══ Material shown ══

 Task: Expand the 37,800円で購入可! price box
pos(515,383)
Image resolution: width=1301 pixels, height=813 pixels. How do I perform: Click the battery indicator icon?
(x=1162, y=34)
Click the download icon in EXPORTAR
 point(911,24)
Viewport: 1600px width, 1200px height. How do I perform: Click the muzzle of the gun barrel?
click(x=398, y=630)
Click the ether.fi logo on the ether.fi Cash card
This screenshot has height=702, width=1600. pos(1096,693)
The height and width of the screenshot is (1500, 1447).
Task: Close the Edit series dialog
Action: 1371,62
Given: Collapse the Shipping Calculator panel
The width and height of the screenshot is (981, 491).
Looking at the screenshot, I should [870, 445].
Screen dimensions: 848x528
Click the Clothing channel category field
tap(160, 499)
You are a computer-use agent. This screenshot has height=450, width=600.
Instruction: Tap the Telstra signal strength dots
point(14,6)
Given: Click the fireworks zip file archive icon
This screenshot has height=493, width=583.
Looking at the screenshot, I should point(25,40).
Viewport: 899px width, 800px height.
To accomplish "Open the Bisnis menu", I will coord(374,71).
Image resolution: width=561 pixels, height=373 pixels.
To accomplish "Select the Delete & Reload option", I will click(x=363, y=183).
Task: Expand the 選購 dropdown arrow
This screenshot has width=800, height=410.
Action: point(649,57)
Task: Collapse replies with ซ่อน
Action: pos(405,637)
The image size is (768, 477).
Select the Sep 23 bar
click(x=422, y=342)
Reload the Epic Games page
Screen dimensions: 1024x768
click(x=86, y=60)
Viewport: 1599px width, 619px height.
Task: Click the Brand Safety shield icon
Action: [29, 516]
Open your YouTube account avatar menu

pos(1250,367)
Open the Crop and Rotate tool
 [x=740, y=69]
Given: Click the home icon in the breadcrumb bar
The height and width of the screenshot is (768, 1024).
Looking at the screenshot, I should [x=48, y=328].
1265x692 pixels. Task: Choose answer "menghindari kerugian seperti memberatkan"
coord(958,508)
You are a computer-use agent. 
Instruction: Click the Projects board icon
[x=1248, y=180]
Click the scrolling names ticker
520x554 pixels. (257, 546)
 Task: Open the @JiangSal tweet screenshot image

═══

Work instruction: Every line above that includes "computer" counts toward one total; give that total by itself.

Answer for the task: 2